SUPPLIED DATA:
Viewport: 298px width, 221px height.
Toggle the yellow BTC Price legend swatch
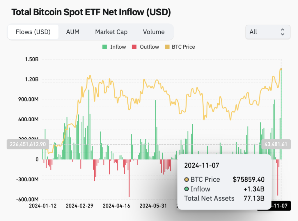point(167,47)
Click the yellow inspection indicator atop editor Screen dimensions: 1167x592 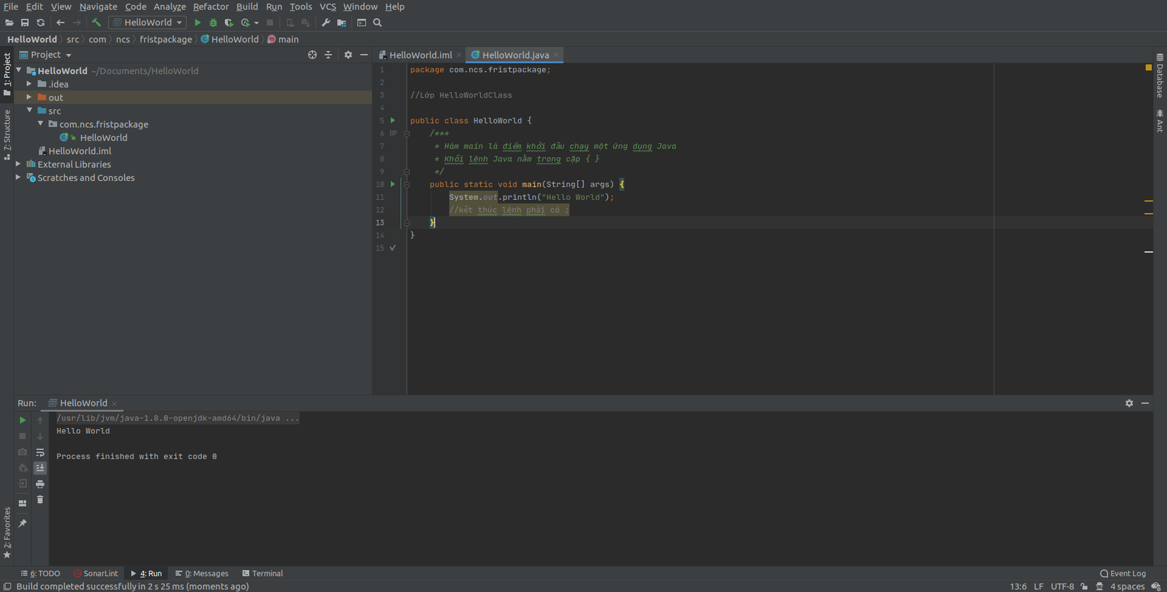click(1148, 68)
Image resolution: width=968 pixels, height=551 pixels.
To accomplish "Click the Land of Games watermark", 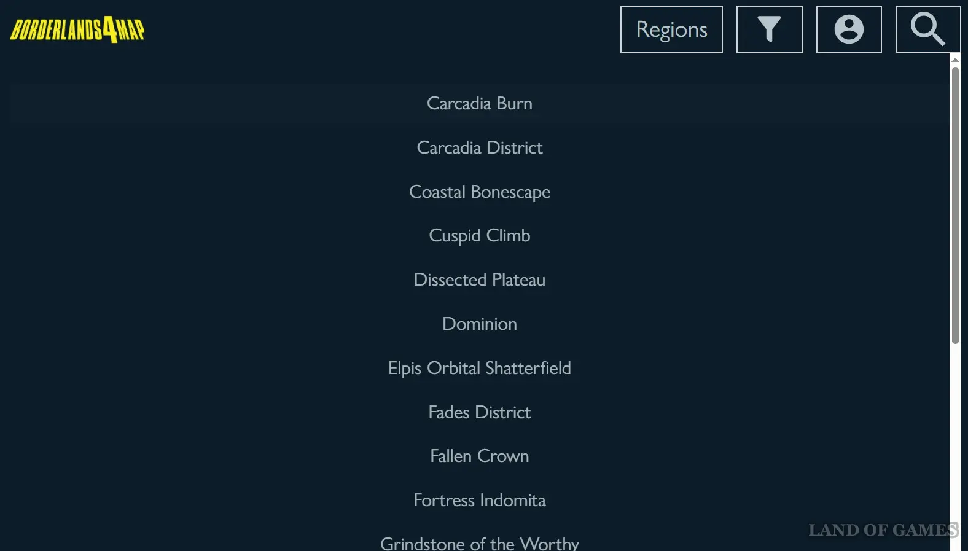I will [883, 530].
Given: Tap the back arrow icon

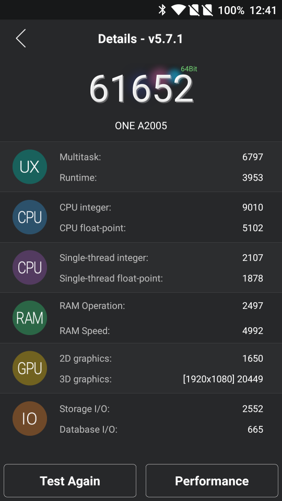Looking at the screenshot, I should pyautogui.click(x=21, y=38).
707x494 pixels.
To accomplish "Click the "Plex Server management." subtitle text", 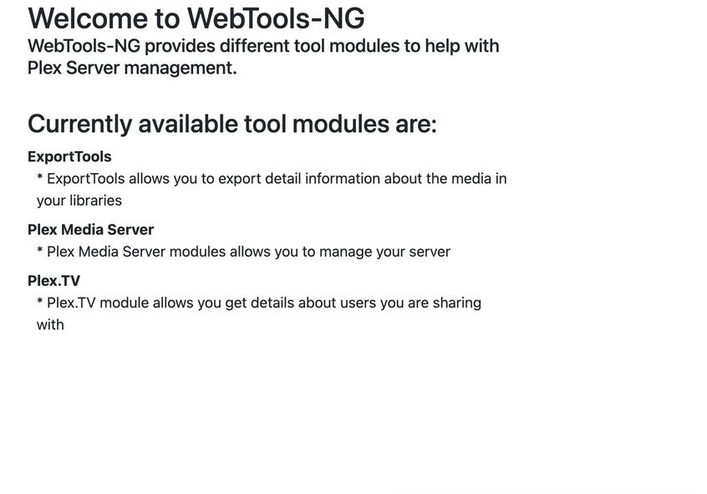I will pos(132,68).
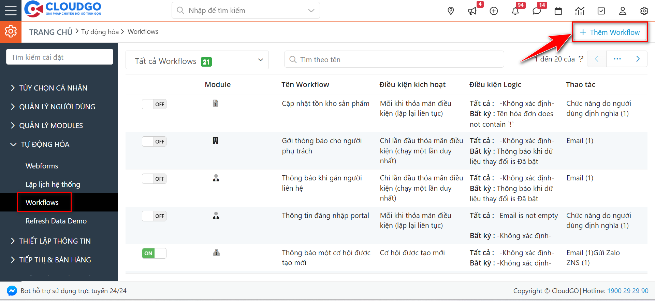This screenshot has height=301, width=655.
Task: Click the 'Thêm Workflow' button
Action: [610, 32]
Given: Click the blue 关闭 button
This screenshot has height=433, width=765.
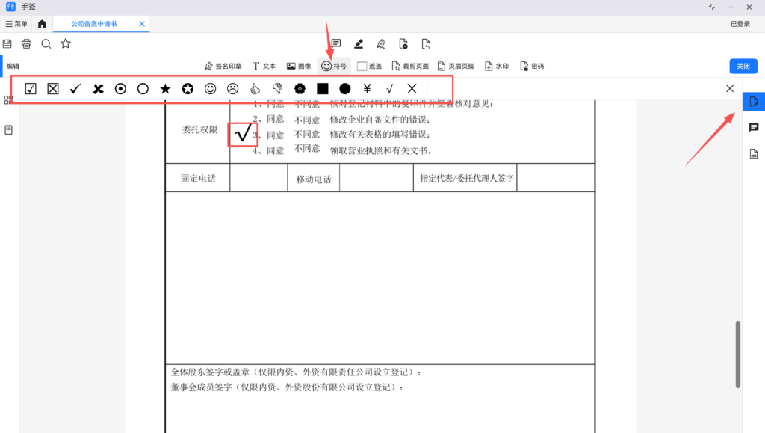Looking at the screenshot, I should pyautogui.click(x=743, y=66).
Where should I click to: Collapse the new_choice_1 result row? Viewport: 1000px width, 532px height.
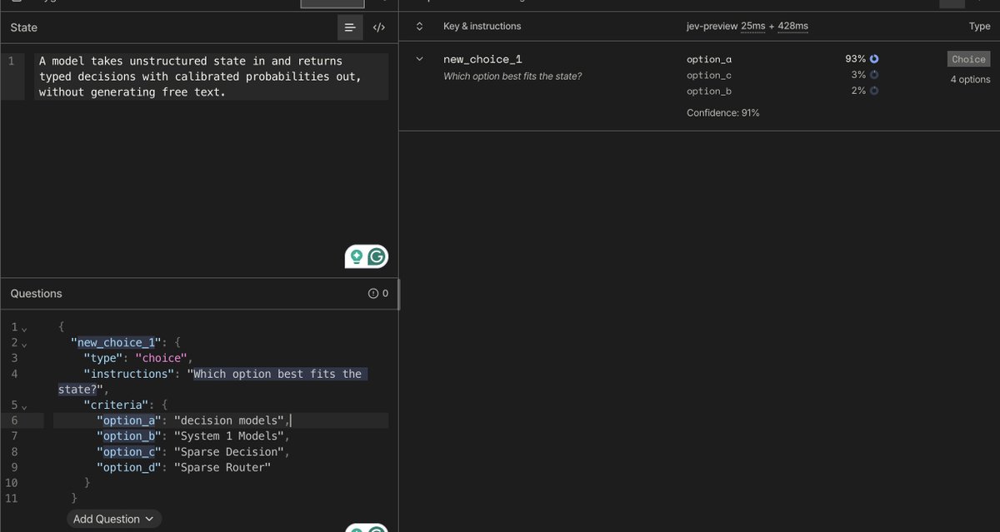[x=419, y=59]
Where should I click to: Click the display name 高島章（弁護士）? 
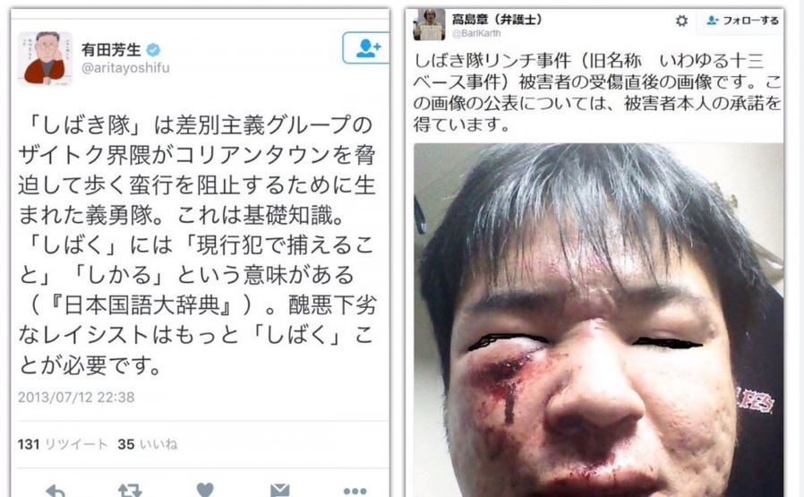pyautogui.click(x=496, y=20)
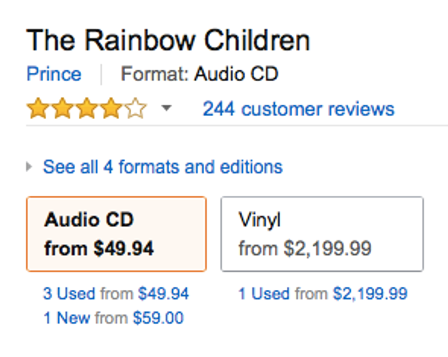
Task: Select the Audio CD format box
Action: [116, 234]

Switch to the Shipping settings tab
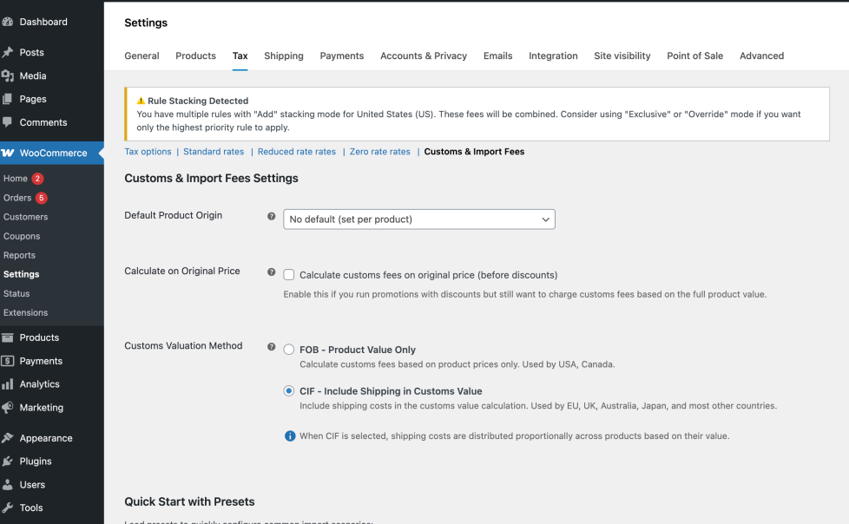pos(284,56)
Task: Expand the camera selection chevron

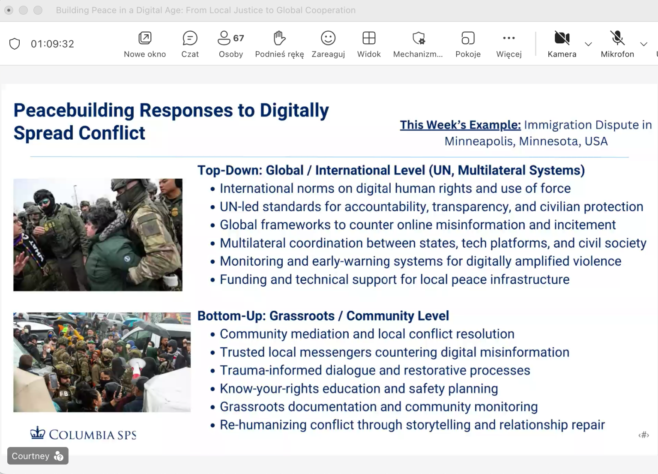Action: [x=589, y=44]
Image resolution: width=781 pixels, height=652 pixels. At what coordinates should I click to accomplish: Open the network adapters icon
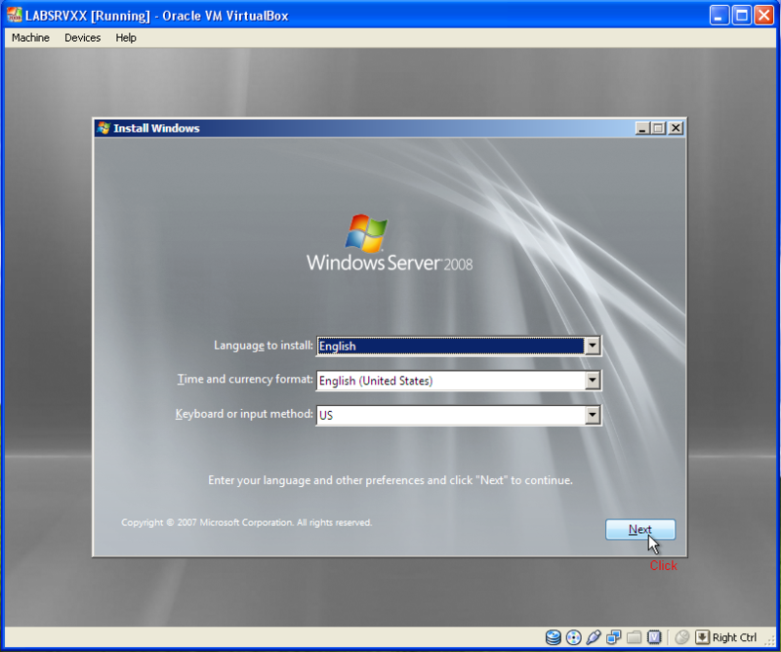click(614, 637)
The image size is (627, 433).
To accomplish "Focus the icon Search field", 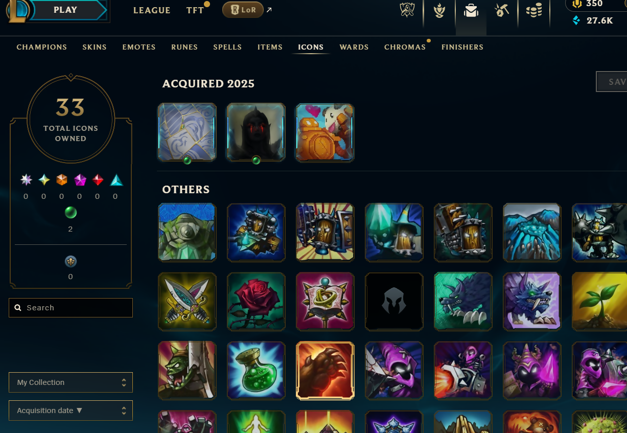I will 71,308.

YOUR INSTRUCTIONS: From the line holding "This screenshot has height=433, width=765." to the line holding "The image size is (627, 433).", both included, retype the entries above exactly and drop the pictures.

WORKED SOLUTION:
This screenshot has height=433, width=765.
Looking at the screenshot, I should pyautogui.click(x=743, y=66).
Where should I click to: Collapse the new_choice_1 result row? Viewport: 1000px width, 532px height.
[x=419, y=59]
Where should I click to: Click the display name 高島章（弁護士）? 
pyautogui.click(x=496, y=20)
Task: Select the Audio CD format box
Action: [116, 234]

Switch to the Shipping settings tab
pos(284,56)
Task: Expand the camera selection chevron

Action: [x=589, y=44]
Image resolution: width=781 pixels, height=652 pixels. At what coordinates should I click to accomplish: Open the network adapters icon
click(614, 637)
The image size is (627, 433).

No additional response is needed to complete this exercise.